Written instruction: Return each of the following entries line for line, without changing anything.

Data to use:

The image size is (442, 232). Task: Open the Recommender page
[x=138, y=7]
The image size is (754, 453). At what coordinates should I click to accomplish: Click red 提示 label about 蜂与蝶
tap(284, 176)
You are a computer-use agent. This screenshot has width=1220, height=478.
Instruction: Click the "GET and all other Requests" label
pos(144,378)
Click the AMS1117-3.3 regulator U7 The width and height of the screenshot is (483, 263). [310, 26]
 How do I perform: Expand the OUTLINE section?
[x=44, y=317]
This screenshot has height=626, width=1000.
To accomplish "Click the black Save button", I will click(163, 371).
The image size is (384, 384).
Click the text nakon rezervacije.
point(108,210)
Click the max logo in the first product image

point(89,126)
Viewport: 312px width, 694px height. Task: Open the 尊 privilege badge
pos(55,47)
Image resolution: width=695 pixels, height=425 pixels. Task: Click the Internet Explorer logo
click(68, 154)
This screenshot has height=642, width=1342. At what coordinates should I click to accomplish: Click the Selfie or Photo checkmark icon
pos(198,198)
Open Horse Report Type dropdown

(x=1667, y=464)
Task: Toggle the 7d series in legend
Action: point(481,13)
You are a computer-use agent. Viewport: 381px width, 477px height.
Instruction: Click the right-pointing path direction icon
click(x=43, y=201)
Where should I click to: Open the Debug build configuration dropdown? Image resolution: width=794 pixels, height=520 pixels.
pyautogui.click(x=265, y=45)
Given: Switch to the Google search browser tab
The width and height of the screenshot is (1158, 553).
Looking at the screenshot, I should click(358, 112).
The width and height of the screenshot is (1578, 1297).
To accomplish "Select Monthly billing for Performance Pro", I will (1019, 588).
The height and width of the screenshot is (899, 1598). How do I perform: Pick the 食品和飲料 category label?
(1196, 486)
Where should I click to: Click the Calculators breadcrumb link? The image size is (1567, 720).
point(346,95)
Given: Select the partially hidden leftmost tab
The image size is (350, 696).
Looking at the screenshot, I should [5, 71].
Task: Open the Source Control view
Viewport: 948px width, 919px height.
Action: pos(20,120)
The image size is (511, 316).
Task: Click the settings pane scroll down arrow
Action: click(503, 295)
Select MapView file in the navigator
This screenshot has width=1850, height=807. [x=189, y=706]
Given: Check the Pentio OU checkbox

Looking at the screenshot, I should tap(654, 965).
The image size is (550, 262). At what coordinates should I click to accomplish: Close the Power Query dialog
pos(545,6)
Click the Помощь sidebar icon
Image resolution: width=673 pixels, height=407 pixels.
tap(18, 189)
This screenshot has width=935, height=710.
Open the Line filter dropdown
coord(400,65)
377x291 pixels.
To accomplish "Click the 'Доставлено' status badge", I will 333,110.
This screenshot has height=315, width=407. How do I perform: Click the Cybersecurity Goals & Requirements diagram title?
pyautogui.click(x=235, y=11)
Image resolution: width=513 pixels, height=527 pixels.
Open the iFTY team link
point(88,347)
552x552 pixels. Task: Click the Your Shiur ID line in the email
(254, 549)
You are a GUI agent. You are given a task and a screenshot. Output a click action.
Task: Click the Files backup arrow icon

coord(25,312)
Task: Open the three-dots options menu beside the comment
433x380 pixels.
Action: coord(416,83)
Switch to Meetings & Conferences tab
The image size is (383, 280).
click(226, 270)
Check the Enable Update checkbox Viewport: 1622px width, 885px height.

The answer:
The image size is (442, 232). Task: Open the Recommender page
[x=138, y=7]
The image size is (754, 453). At what coordinates should I click to accomplish: Click red 提示 label about 蜂与蝶
tap(284, 176)
You are a computer-use agent. This screenshot has width=1220, height=478.
Instruction: Click the "GET and all other Requests" label
pos(144,378)
Click the AMS1117-3.3 regulator U7 The width and height of the screenshot is (483, 263). [310, 26]
 How do I perform: Expand the OUTLINE section?
[x=44, y=317]
This screenshot has height=626, width=1000.
To accomplish "Click the black Save button", I will click(163, 371).
The image size is (384, 384).
Click the text nakon rezervacije.
point(108,210)
Click the max logo in the first product image

point(89,126)
Viewport: 312px width, 694px height. Task: Open the 尊 privilege badge
pos(55,47)
Image resolution: width=695 pixels, height=425 pixels. Task: Click the Internet Explorer logo
click(68, 154)
This screenshot has height=642, width=1342. At what coordinates should I click to accomplish: Click the Selfie or Photo checkmark icon
pos(198,198)
Open Horse Report Type dropdown

(x=1667, y=464)
Task: Toggle the 7d series in legend
Action: point(481,13)
You are a computer-use agent. Viewport: 381px width, 477px height.
Instruction: Click the right-pointing path direction icon
click(x=43, y=201)
Where should I click to: Open the Debug build configuration dropdown? Image resolution: width=794 pixels, height=520 pixels.
pyautogui.click(x=265, y=45)
Given: Switch to the Google search browser tab
The width and height of the screenshot is (1158, 553).
Looking at the screenshot, I should click(358, 112).
The width and height of the screenshot is (1578, 1297).
To accomplish "Select Monthly billing for Performance Pro", I will (1019, 588).
The height and width of the screenshot is (899, 1598). How do I perform: Pick the 食品和飲料 category label?
(1196, 486)
Where should I click to: Click the Calculators breadcrumb link? The image size is (1567, 720).
point(346,95)
Given: Select the partially hidden leftmost tab
The image size is (350, 696).
Looking at the screenshot, I should [5, 71].
Task: Open the Source Control view
Viewport: 948px width, 919px height.
Action: pos(20,120)
The image size is (511, 316).
Task: Click the settings pane scroll down arrow
Action: click(503, 295)
Select MapView file in the navigator
This screenshot has width=1850, height=807. [x=189, y=706]
Given: Check the Pentio OU checkbox

Looking at the screenshot, I should tap(654, 965).
The image size is (550, 262). At what coordinates should I click to accomplish: Close the Power Query dialog
pos(545,6)
Click the Помощь sidebar icon
Image resolution: width=673 pixels, height=407 pixels.
tap(18, 189)
This screenshot has width=935, height=710.
Open the Line filter dropdown
coord(400,65)
377x291 pixels.
To accomplish "Click the 'Доставлено' status badge", I will 333,110.
This screenshot has height=315, width=407. How do I perform: Click the Cybersecurity Goals & Requirements diagram title?
pyautogui.click(x=235, y=11)
Image resolution: width=513 pixels, height=527 pixels.
Open the iFTY team link
point(88,347)
552x552 pixels. Task: Click the Your Shiur ID line in the email
(254, 549)
You are a GUI agent. You are given a task and a screenshot. Output a click action.
Task: Click the Files backup arrow icon

coord(25,312)
Task: Open the three-dots options menu beside the comment
433x380 pixels.
Action: coord(416,83)
Switch to Meetings & Conferences tab
The image size is (383, 280).
click(226, 270)
Check the Enable Update checkbox Viewport: 1622px width, 885px height.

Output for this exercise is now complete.